> **SOLICITUDES**
[a] Según el fragmento sobre la tolerancia entre venezolanos, ¿en qué ámbito se invirtió últimamente la represión del sentimiento negativo?
[b] Indica si cada una de estas afirmaciones concuerda con el fragmento sobre la tolerancia entre venezolanos, y justifica cada respuesta con una cita textual: (i) La mayoría de los auténticos venezolanos tiene la tolerancia como estandarte de vida. (ii) Exteriorizar el sentimiento negativo ha sido bien visto. (iii) Una de las partes del dúo de odio censura ese sentimiento.
[c] Prosigue el fragmento sobre la tolerancia entre venezolanos a partir de su última oración.

> **FRAGMENTO**
○ ○ ○ ○ ○

Para la inmensa mayoría de venezolanos decir andino, oriental, caraqueño o maracucho es sinónimo de sonrisa y agrado, aunque hay a quienes algunas de estas denominaciones es causa de rechazo y odio. O decir, por ejemplo, negro o rubio, gay o lesbiana, portugués o colombiano, abogado o militar, comunista o nazi, católico o evangélico puede ser desencadenante de emociones negativas en ciertas personas, que deben auto reprimirse porque es la ley, porque la convivencia nos conviene a todos, porque la mayoría de los auténticos venezolanos profesamos la tolerancia como estandarte de vida.
Ese sentimiento negativo, que puede ser la incomprensión, animadversión u odio abierto, ha estado soterrado en nuestras relaciones humanas, reprimido. Exteriorizarlo ha sido mal visto. Últimamente eso se invirtió en el ambiente político venezolano, donde ninguna de las partes de un dúo de odio, lo reprime o siquiera lo censura. Al contrario medran en él.

○ ○ ○ ○ ○

> **Datos de objetivos de clic**
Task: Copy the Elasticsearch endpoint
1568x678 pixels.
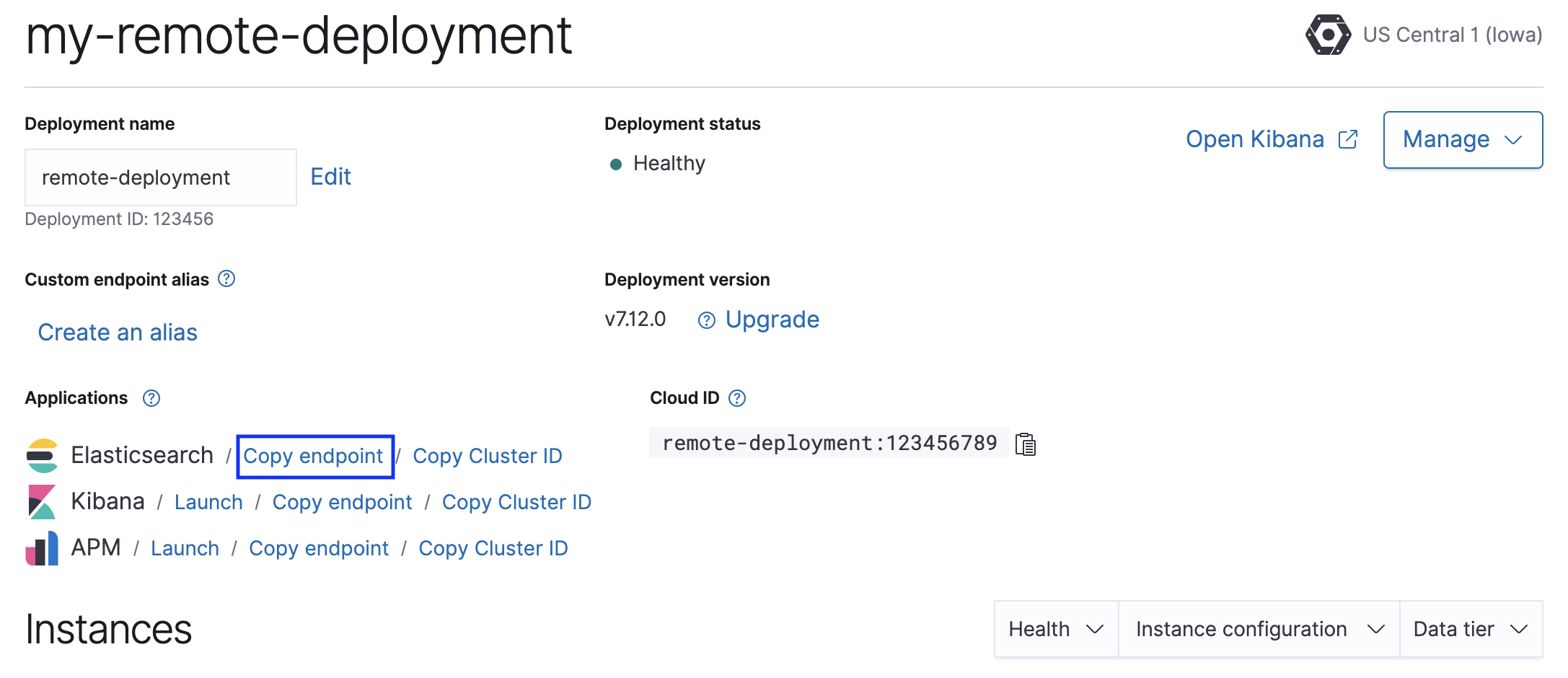Action: click(x=313, y=456)
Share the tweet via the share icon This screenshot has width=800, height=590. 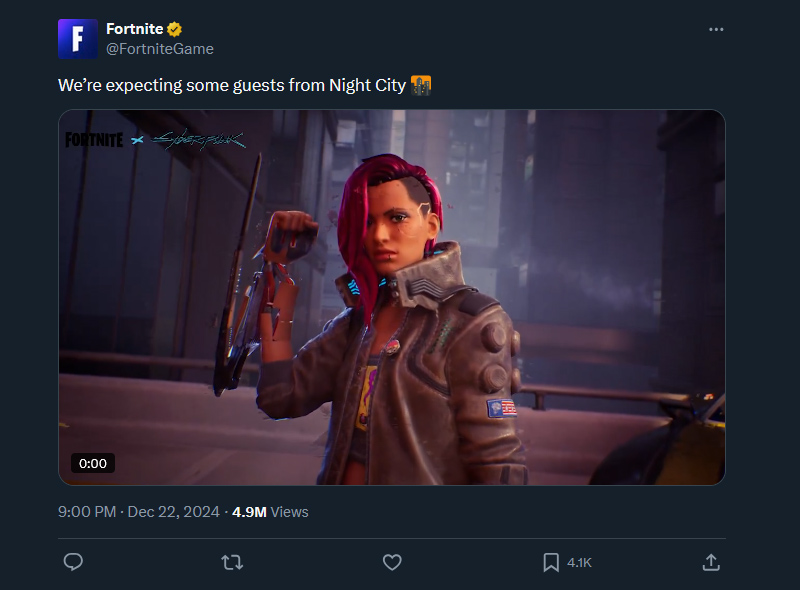[711, 563]
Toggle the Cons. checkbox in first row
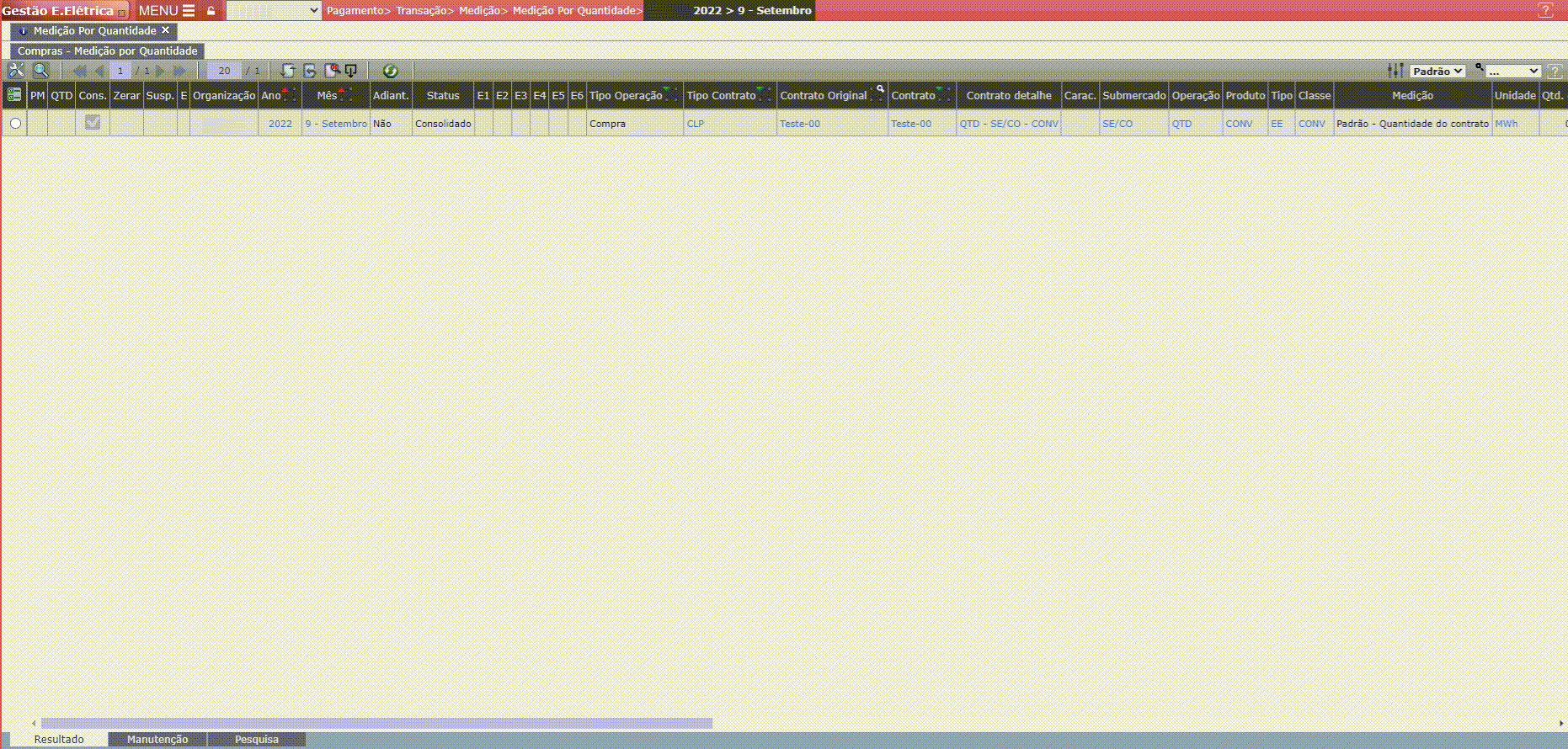This screenshot has width=1568, height=749. coord(93,123)
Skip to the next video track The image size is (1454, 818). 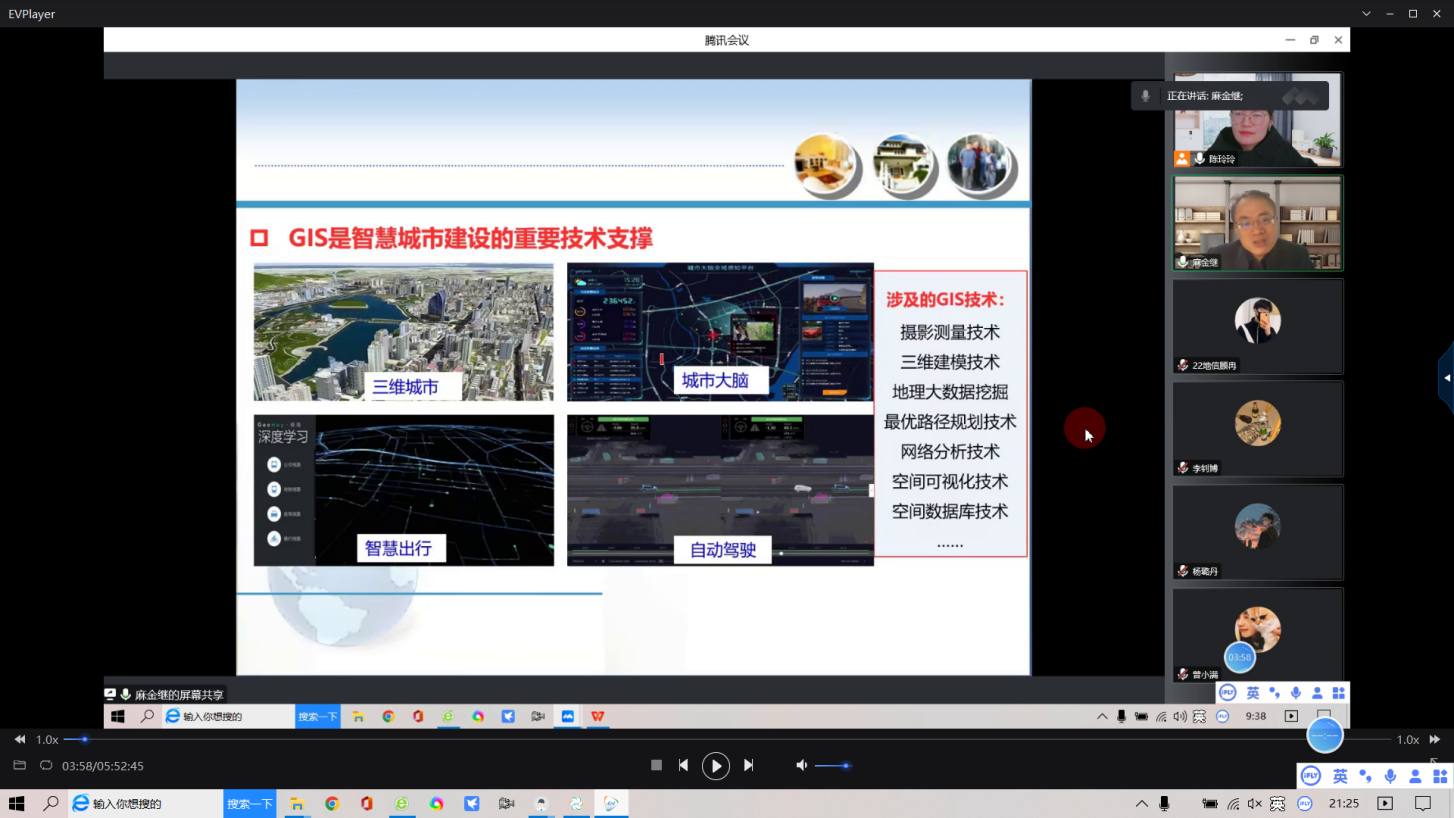748,765
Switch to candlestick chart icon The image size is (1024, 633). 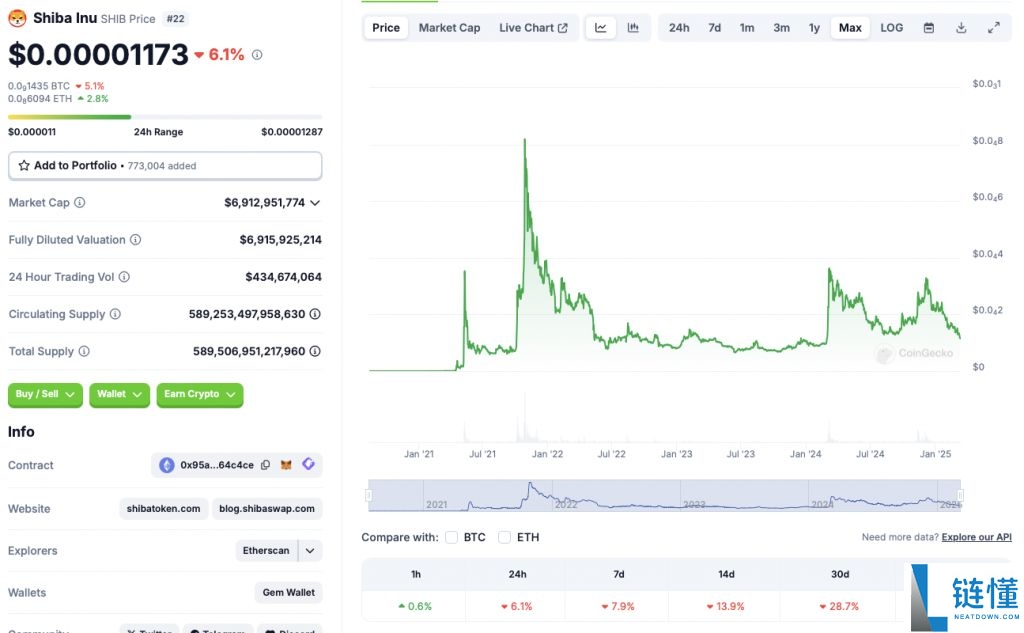click(633, 28)
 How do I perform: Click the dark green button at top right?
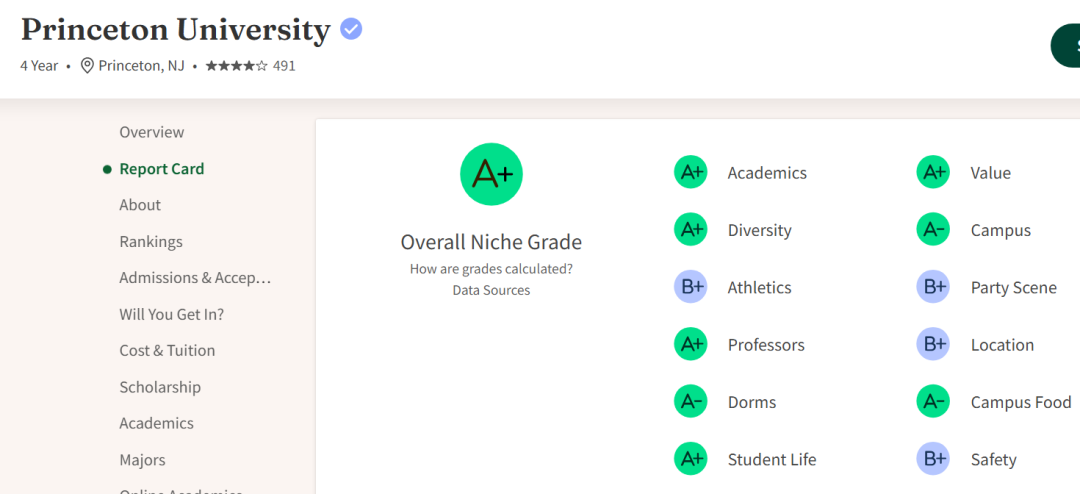[1066, 45]
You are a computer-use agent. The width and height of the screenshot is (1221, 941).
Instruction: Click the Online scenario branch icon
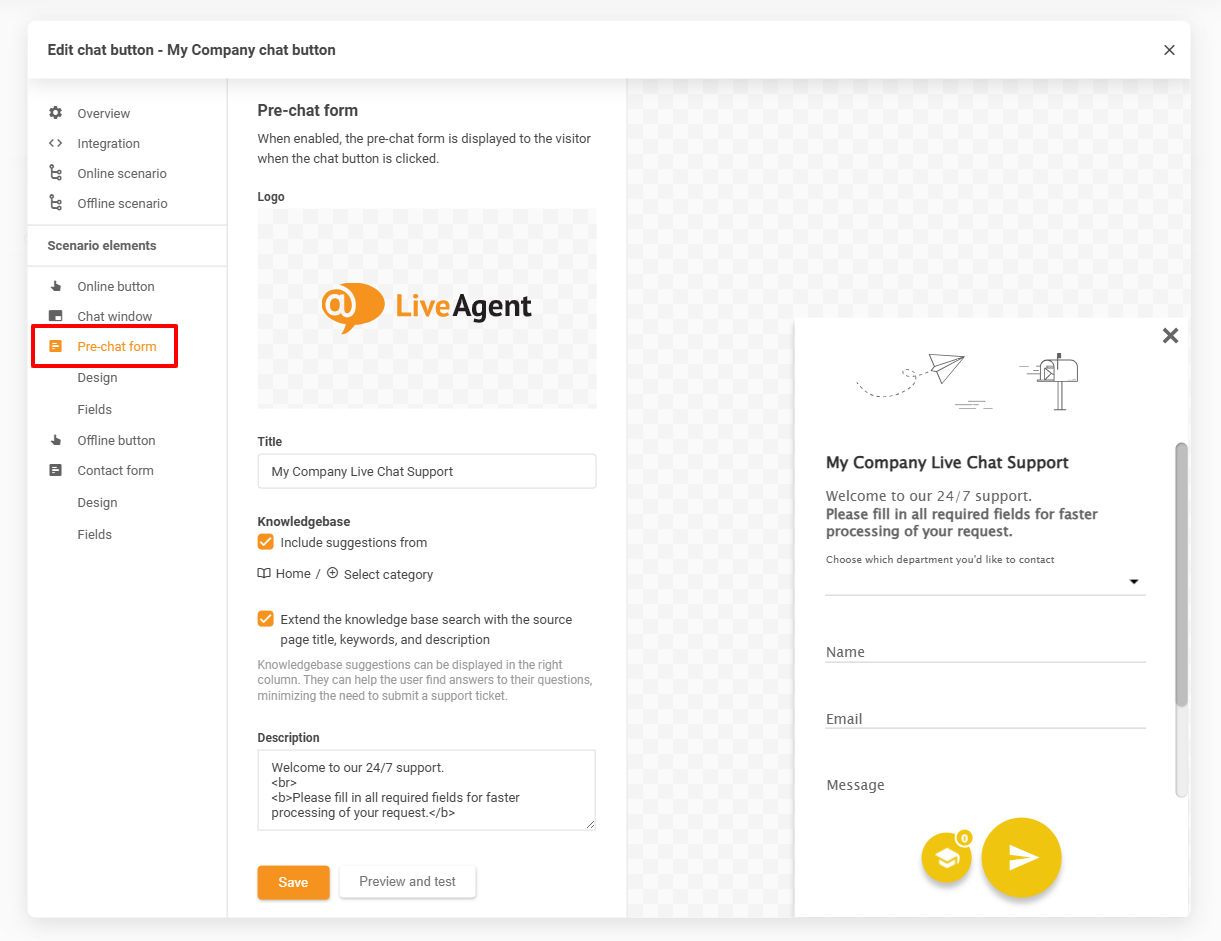coord(56,173)
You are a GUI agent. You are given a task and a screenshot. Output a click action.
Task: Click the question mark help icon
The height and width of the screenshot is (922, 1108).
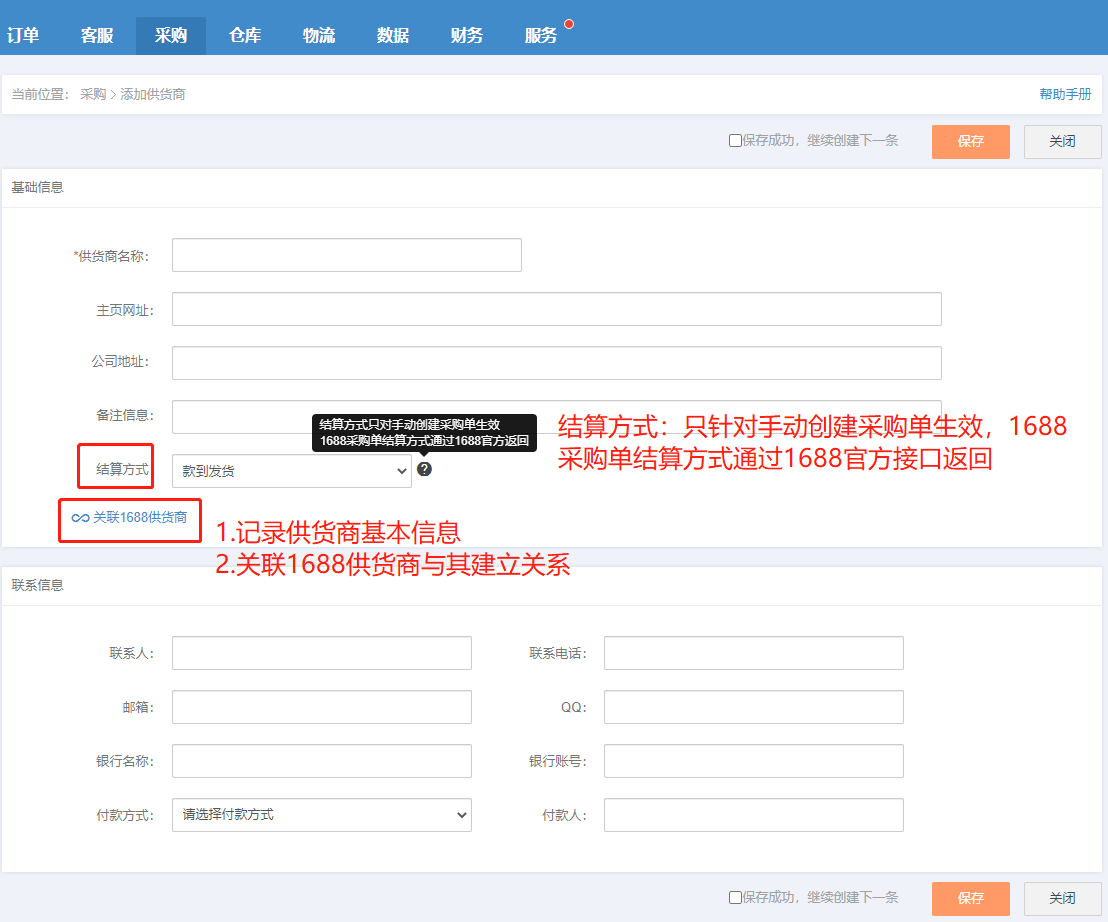click(x=424, y=469)
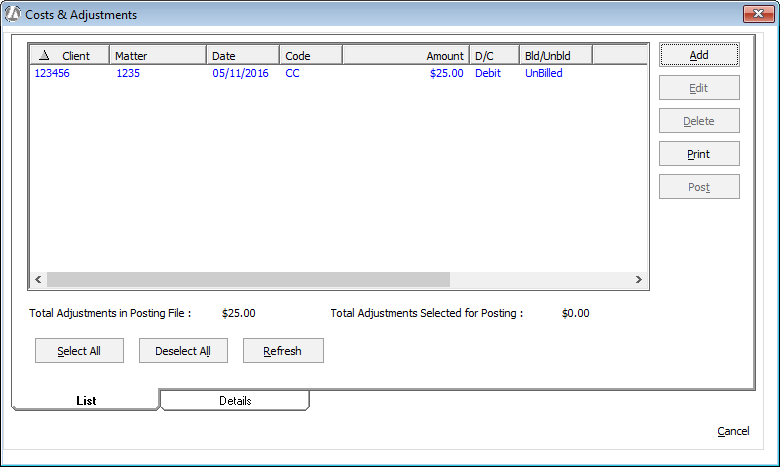This screenshot has height=467, width=780.
Task: Click the Code column header
Action: [310, 56]
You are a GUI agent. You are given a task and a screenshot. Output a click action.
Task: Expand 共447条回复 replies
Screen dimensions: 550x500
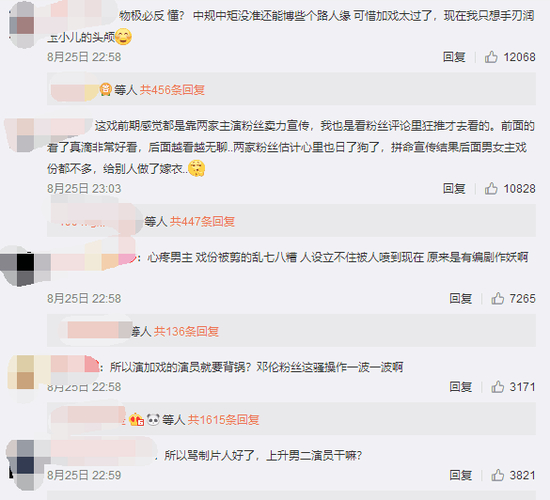pyautogui.click(x=202, y=221)
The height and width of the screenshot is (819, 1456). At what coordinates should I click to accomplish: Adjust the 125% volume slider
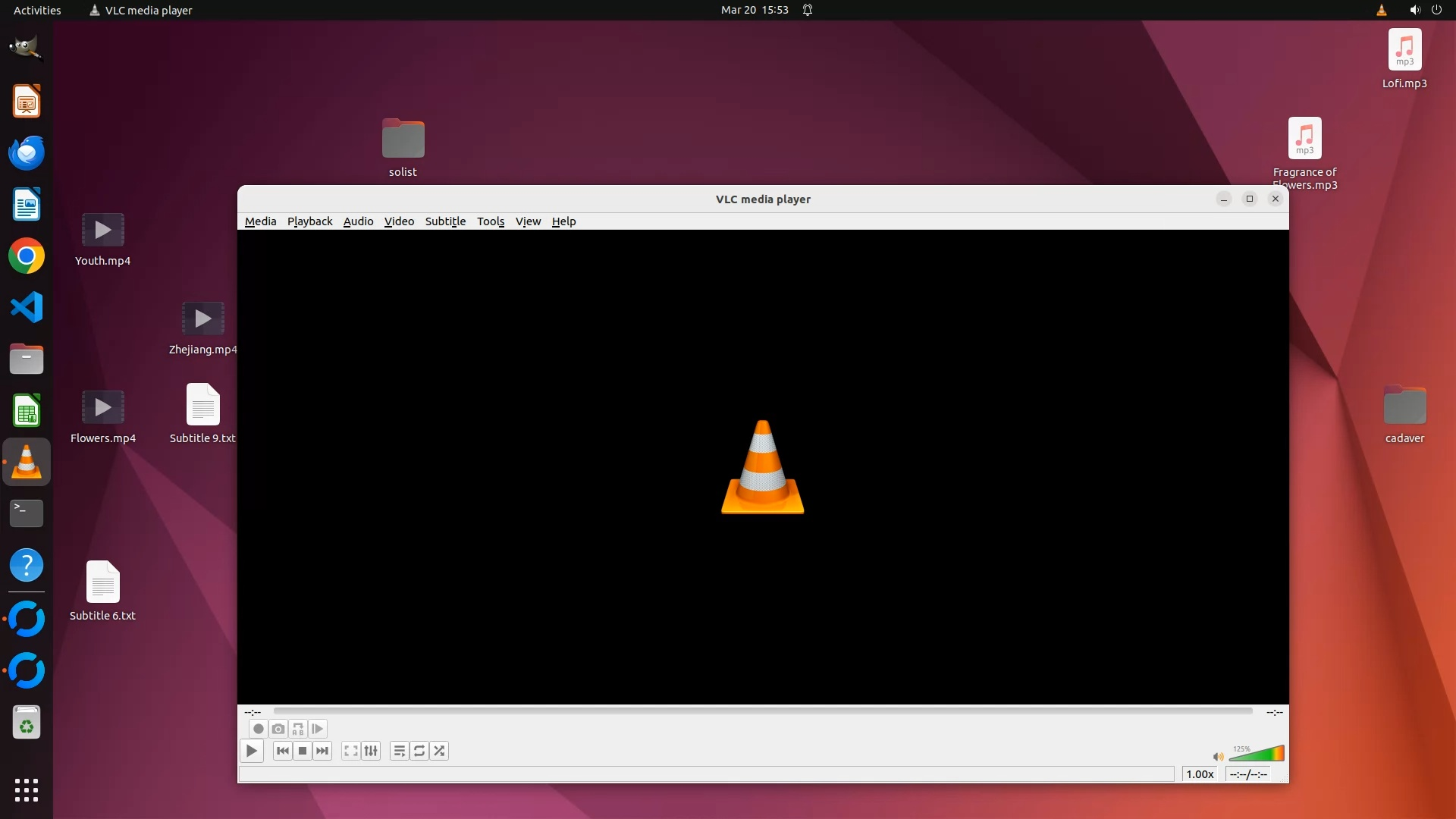pos(1257,754)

○ ○ ○ ○ ○

> **RESPUESTAS ESCRITAS**
[a] En el ambiente político venezolano.

[b]
(i) Sí: «la mayoría de los auténticos venezolanos profesamos la tolerancia como estandarte de vida».
(ii) No: «Exteriorizarlo ha sido mal visto».
(iii) No: «ninguna de las partes de un dúo de odio, lo reprime o siquiera lo censura».

[c]
Ningún proyecto que se plantee, por eficiente que pueda ser, prosperará en un país sumido en el odio. Esto nos ha llevado a la deshumanización y a la venganza, hasta llegar a golpear o asesinar al otro por no pensar igual.
Todos los días repetimos epítetos (escuálido, burro, traidor, culpables, entre muchísimos otros) que nos limitan cuando los decimos, como si nos programáramos por el lenguaje, para persistir en actitudes que nos impiden realizarnos como colectivo. Se convierten en consignas para el fracaso general.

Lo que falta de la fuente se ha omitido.